Upon pulling back the curtains to enter the room I was relieved to find a healthy-appearing young man. However, with the room only steps from the spot where I had been quizzing the PA, it was clear that the patient and his young wife had both overheard our conversation and were preparing for the worst news. The patient was muscular and strongly built, but his face was clouded by a stiff expression of fear and impending doom. His wife was weeping and talking on the phone to a relative.
I breathed a deep sigh of relief as I went through my own history and physical. His fever was already under control. His neck was not stiff and the headache was minor. I had envisioned entering the room of a patient in septic shock or a hemorrhagic CVA. It was clear that this patient was in a lot more trouble than just a sore throat, but at least he wasn’t going to crash on my shift.
Somewhat relieved that a disaster was not imminent, I was tempted to step back and let the PA proceed with the treatment and disposition. It turned out to be a great teaching case, and the PA was an eager learner. However, it was clear that the patient and his wife needed the emotional reassurance of my personal involvement. No one could tell them what to expect from this, but they needed to know that we were doing everything possible to have the very best outcome. When it was time to talk to the patient’s oncologist, I first thought that it would be a good opportunity for the PA to interact directly with the specialist. But after some consideration I realized that he, too, needed to know that our institution (the patient required transfer) was giving his patient our best.
In the end, the patient was treated in an appropriate and timely fashion. A transfer was arranged and received by a grateful treating physician. And the patient, though seriously ill and frightened, was comforted and reassured by the knowledge that he had received the best medical care possible.
When I finished the shift, I knew the patient was on the right path, yet I couldn’t shake the feeling that things could have gone very, very differently that night.
Throughout my career playing basketball in high school and then college, it was always a big deal to be on the ‘first team’. The ‘starting five’ were the best on the team and got introduced to the crowd at the start of the game.
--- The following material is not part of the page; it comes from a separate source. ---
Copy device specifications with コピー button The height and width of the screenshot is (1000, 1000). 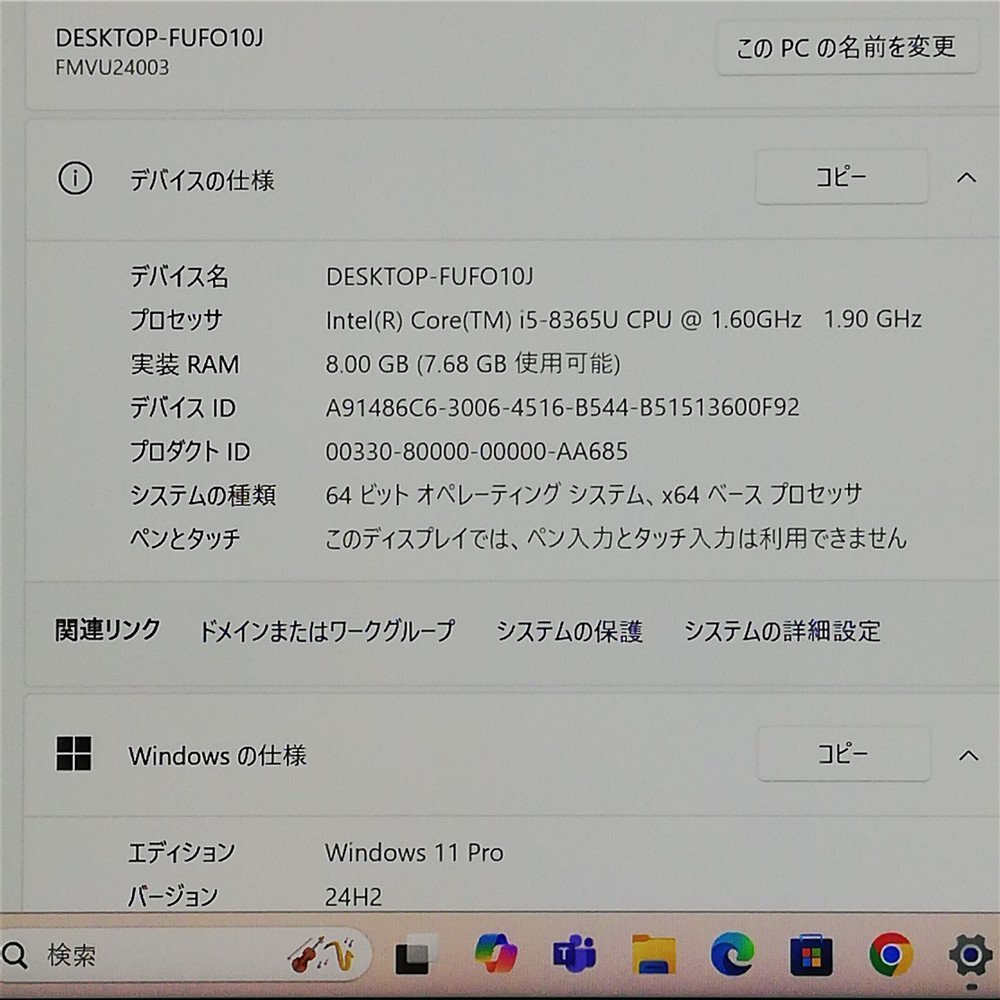[x=841, y=177]
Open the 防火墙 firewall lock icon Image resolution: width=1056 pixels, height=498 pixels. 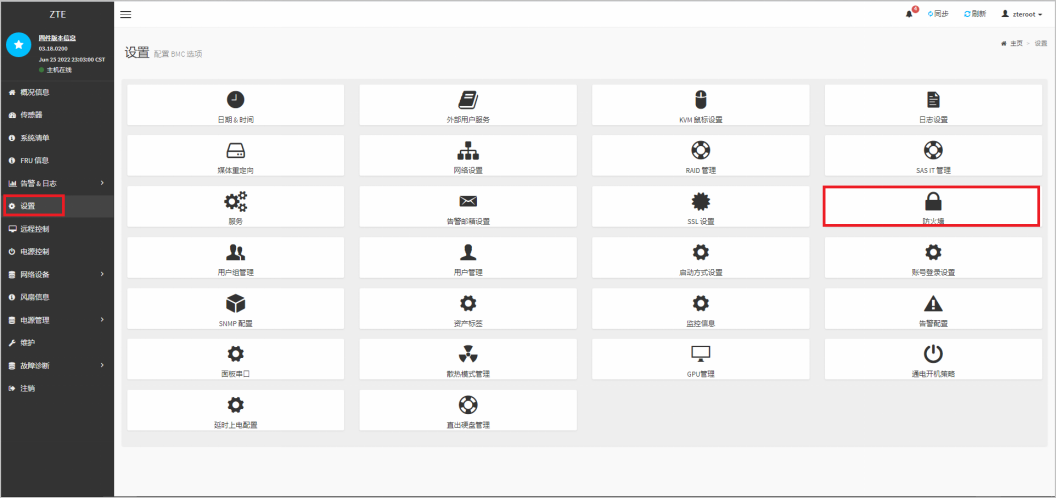pyautogui.click(x=932, y=201)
In a close game, the bench never stepped onto the floor. One time, however, my coach decided to start the second team. He meant well. The opponents were weak and the first team needed a rest. I’m sure he thought he could put us in if they got in trouble. But our opponents, surprised by their ability to overpower our second team, began to play ‘over their heads’. The starters, possibly overconfident by the bravado of our coach, had become disinterested in the game until we were far behind. When the coach finally put the first team in, we were sluggish and had difficulty regaining the momentum. We were cold and surprised that this “easy” team was really rolling. We fought back before a cheering crowd with a brilliant comeback, but lost a stunning upset in the final seconds. As I watched our fans sit in stunned silence while our opponents were celebrating wildly, I turned to confront our coach. Our expressions reflected the same thought. ‘This should never have happened.’ It was a lesson that has stuck with me for a lifetime.